───── Extracted entries

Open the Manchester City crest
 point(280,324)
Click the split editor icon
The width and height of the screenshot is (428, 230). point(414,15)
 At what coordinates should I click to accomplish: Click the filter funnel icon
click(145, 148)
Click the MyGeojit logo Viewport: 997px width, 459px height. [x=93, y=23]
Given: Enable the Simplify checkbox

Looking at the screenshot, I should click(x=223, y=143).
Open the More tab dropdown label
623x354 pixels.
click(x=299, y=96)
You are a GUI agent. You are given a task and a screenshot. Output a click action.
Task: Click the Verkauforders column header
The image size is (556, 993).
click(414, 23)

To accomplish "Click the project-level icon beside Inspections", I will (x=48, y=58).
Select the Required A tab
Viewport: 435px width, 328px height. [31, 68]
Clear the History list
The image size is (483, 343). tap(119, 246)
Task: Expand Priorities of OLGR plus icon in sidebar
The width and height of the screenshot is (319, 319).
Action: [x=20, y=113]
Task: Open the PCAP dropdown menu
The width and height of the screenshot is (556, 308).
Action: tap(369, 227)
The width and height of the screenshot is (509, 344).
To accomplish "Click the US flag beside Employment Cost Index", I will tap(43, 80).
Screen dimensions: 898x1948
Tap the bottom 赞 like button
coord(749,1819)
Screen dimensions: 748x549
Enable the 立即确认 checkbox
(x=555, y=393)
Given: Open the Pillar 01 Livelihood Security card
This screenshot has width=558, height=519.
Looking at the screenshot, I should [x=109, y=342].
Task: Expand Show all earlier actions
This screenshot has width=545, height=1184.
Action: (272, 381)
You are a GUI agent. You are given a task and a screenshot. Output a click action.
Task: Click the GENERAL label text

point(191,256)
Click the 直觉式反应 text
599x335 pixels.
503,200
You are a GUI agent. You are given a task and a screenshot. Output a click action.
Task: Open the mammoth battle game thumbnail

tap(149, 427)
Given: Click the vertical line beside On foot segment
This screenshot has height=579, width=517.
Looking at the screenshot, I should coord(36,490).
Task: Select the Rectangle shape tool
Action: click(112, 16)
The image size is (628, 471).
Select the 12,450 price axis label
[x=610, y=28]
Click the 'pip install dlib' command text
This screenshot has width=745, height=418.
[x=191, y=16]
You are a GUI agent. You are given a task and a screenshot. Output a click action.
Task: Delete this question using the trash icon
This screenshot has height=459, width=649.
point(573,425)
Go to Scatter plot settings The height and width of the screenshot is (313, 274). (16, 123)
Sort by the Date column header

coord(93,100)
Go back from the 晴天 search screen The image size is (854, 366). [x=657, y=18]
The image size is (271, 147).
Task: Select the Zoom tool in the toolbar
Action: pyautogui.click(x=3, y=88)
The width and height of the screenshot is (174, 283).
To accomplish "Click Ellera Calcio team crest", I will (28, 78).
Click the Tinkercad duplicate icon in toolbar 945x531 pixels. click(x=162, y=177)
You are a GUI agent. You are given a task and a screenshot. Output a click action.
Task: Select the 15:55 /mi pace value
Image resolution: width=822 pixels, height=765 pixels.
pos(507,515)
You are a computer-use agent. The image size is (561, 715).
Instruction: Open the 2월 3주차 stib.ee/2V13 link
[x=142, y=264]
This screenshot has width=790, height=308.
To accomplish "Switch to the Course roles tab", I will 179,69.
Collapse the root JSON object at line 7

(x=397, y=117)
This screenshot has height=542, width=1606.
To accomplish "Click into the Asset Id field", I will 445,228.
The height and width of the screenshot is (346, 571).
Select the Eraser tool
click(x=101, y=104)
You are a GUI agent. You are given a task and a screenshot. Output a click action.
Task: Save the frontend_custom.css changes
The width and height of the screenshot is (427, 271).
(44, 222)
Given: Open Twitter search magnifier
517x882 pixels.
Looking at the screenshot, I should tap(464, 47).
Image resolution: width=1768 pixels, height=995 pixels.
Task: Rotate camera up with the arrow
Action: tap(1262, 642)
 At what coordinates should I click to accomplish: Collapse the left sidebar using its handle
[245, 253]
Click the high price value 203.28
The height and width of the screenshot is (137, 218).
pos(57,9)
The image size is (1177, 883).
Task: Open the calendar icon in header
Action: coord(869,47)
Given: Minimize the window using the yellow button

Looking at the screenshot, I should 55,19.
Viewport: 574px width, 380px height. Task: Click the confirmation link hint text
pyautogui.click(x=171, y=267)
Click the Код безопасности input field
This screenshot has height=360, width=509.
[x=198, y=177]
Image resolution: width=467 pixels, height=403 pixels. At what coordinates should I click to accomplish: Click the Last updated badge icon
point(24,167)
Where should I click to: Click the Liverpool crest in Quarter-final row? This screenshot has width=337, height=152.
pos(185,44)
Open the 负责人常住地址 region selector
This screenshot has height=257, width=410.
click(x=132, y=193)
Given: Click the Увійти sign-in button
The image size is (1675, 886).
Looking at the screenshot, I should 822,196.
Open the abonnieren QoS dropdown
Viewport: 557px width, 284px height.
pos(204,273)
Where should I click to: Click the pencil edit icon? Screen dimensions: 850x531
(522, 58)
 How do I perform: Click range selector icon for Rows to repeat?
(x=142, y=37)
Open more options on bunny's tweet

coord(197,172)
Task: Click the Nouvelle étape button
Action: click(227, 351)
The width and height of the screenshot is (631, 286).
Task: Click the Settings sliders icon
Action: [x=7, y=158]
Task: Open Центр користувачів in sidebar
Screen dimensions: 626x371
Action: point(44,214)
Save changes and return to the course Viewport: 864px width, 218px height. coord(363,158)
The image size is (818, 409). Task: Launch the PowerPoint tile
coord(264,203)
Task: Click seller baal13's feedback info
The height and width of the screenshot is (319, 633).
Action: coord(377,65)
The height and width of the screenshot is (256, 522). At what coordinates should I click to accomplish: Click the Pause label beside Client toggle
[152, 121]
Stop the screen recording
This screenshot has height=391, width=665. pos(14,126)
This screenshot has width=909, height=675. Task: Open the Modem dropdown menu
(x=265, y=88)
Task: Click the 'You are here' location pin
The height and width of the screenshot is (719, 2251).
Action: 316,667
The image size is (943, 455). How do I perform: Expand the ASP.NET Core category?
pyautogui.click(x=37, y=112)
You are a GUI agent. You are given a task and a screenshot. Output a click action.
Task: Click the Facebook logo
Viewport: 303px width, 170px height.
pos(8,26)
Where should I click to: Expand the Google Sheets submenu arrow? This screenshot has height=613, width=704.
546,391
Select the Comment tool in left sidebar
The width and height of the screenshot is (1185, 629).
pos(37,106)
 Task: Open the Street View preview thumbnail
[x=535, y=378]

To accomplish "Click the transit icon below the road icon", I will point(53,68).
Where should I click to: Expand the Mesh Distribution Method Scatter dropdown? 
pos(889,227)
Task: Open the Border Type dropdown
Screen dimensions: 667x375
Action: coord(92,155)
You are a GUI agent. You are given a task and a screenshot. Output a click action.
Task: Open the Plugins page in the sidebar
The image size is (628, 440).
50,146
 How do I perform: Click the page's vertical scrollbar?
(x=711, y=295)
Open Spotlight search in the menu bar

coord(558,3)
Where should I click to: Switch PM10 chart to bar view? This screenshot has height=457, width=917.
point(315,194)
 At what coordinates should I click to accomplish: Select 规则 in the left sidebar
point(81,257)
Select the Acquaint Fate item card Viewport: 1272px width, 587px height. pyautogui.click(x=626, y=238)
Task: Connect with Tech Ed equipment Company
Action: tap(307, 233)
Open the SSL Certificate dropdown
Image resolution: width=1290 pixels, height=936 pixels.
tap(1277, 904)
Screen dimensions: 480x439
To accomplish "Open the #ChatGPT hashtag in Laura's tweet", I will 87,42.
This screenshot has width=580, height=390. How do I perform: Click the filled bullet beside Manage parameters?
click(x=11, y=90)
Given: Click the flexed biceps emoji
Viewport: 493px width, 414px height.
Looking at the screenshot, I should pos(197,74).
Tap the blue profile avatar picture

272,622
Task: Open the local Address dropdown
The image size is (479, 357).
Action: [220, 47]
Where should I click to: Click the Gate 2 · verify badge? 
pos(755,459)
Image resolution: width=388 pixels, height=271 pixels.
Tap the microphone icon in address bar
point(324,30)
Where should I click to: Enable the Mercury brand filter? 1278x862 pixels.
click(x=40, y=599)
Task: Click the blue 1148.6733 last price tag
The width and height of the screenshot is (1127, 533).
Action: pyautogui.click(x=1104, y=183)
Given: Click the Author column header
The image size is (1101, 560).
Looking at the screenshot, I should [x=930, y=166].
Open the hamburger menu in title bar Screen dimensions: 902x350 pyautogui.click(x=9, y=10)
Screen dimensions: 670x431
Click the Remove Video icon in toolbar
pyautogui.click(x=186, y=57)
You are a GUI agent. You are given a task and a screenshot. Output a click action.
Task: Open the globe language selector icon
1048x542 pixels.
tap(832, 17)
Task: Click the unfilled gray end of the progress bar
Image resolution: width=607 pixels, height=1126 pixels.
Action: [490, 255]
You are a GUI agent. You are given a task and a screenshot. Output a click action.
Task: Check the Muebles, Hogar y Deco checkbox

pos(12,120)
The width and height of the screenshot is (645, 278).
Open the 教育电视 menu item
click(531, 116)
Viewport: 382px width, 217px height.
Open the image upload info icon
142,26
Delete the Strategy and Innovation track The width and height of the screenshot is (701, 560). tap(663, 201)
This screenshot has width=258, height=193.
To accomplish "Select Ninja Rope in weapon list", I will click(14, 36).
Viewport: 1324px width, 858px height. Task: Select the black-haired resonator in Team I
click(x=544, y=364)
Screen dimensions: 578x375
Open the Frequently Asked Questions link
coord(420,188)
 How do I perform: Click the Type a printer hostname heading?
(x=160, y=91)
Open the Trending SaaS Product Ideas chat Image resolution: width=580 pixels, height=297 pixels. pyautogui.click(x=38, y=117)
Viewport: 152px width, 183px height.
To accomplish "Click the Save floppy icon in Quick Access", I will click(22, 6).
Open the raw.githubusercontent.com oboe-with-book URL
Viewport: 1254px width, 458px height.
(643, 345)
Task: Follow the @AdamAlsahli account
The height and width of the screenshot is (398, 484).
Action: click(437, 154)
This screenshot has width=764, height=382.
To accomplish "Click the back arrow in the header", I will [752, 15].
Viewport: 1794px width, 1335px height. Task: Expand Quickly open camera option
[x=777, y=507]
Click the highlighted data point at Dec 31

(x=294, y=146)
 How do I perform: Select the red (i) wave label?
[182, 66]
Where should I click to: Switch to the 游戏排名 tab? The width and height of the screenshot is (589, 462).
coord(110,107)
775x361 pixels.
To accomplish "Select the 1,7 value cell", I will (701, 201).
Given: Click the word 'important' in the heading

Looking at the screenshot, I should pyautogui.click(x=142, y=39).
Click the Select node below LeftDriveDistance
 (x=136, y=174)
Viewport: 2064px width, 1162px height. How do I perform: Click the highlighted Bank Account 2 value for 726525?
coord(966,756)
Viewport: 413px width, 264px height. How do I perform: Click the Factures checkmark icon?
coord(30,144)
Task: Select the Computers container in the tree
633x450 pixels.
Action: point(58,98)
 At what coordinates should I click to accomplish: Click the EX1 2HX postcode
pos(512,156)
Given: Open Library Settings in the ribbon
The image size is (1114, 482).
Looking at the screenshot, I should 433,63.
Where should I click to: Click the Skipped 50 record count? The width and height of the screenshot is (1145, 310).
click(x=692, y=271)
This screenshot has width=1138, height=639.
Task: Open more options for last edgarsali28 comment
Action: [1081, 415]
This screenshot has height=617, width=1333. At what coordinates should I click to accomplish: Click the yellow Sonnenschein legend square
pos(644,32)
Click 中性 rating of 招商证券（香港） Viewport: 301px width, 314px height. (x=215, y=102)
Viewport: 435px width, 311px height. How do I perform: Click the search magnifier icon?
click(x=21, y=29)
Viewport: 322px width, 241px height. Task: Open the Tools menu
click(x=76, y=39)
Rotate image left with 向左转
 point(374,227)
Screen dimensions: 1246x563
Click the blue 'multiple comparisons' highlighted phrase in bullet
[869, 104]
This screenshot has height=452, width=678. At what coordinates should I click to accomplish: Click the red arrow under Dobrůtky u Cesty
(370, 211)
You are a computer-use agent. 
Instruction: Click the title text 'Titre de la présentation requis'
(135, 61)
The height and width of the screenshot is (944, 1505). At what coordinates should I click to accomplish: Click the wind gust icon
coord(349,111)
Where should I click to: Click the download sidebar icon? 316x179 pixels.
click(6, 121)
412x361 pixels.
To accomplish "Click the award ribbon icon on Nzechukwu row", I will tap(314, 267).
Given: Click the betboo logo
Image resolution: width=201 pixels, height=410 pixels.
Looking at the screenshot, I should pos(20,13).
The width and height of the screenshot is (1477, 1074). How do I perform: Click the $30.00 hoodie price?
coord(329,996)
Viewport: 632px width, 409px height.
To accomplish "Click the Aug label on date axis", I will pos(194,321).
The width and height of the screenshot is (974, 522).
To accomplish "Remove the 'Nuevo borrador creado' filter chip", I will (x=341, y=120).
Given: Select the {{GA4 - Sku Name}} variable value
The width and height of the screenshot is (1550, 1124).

──────────

_What you should do_
Only the lines above starting at the line that holds "Task: Expand Priorities" and ending at the line that holds "The image size is (628, 471)." are to be repeated, exactly and in full.

_Expected output_
Task: Expand Priorities of OLGR plus icon in sidebar
The width and height of the screenshot is (319, 319).
Action: [x=20, y=113]
Task: Open the PCAP dropdown menu
The width and height of the screenshot is (556, 308).
Action: tap(369, 227)
The width and height of the screenshot is (509, 344).
To accomplish "Click the US flag beside Employment Cost Index", I will tap(43, 80).
Screen dimensions: 898x1948
Tap the bottom 赞 like button
coord(749,1819)
Screen dimensions: 748x549
Enable the 立即确认 checkbox
(x=555, y=393)
Given: Open the Pillar 01 Livelihood Security card
This screenshot has width=558, height=519.
Looking at the screenshot, I should [x=109, y=342].
Task: Expand Show all earlier actions
This screenshot has width=545, height=1184.
Action: (272, 381)
You are a GUI agent. You are given a task and a screenshot. Output a click action.
Task: Click the GENERAL label text

point(191,256)
Click the 直觉式反应 text
599x335 pixels.
503,200
You are a GUI agent. You are given a task and a screenshot. Output a click action.
Task: Open the mammoth battle game thumbnail

tap(149, 427)
Given: Click the vertical line beside On foot segment
This screenshot has height=579, width=517.
Looking at the screenshot, I should coord(36,490).
Task: Select the Rectangle shape tool
Action: click(112, 16)
The image size is (628, 471).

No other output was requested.